For many years, Waseca was like most rural communities, relying on local doctors to handle emergencies. But by the 1990s, that was taking a heavy personal toll, said Milbrath. Doctors were burning out seeing patients all day and covering emergencies nights and weekends. That, in turn, made it harder to recruit doctors to town.

Then Waseca got a break. In 1995, the University of Minnesota started sending newly minted doctors to the hospital as part of a residency training program in rural family practice. Suddenly, the staffing problem was solved: The young residents would run the emergency room, under the supervision of local doctors.

"It worked very well for us," said Milbrath. Until the program was moved to Mankato in 2006.

Then the hospital faced a dilemma: Go back to the way it was, or try something new.

Earaches and gunshot wounds

Mark Ross readily admits that he doesn't have the same training as a doctor. A former paramedic, he went back to school for 27 months to become a physician assistant. But, he says, "our job here is no different than any other ER."

He examines patients, orders tests, prescribes drugs and much more. If someone comes in with a heart attack or stroke, or something equally life-threatening, he calls for backup and starts treatment. The goal, in those cases, is quite clear: to stabilize the patients and transfer them out to the nearest trauma center, usually in Mankato, as fast as possible.

But most cases fall well below that threshold.

"It's not like TV, where everyone comes in here critical," Ross said. "You see the earaches and coughs and sneezes more than you see the gunshot wound to the chest."

At the same time, Ross and Wallace have plenty of help when they need it. With digital scanners, they can send a CT scan to a heart specialist in another hospital for a second opinion.

Skeptics, though, say there's a danger in replacing doctors with "midlevel" practitioners in a setting like this.

"There may be something going on here that may be a little more than meets the eye," said Dr.
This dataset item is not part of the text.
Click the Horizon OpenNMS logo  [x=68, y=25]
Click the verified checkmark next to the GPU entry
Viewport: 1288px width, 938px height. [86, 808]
Robert Solomon, an emergency room physician in Ohio and spokesman for the American College of Emergency Physicians.

Without proper training, he said, it's easy to mistake something serious -- like a blood clot -- for something harmless. "The bottom line is, if you're the patient in the emergency department, you want the person that you see to have the education, the training, the expertise to manage critical problems, and also to figure out whether the symptoms that you have are anything really bad."

On that point, no one disagrees.

"We don't provide the same level of care," said Peter Lindbloom, a physician assistant who heads the emergency room at the Mille Lacs Health System.

Still, he said, "even a board-certified emergency physician can miss things."

The reality is, there simply aren't enough emergency-room doctors to go around, Lindbloom said. That's one reason that his emergency room switched to physician assistants five years ago. "The key is to know our limitations," he said, "and when we need to call in the doctors."

Moscovice, of the university's health research center, agrees. "Yes, in an ideal world, we'd love to have a well trained specialist in every situation," he said. "In this case, I think it's a good trade-off."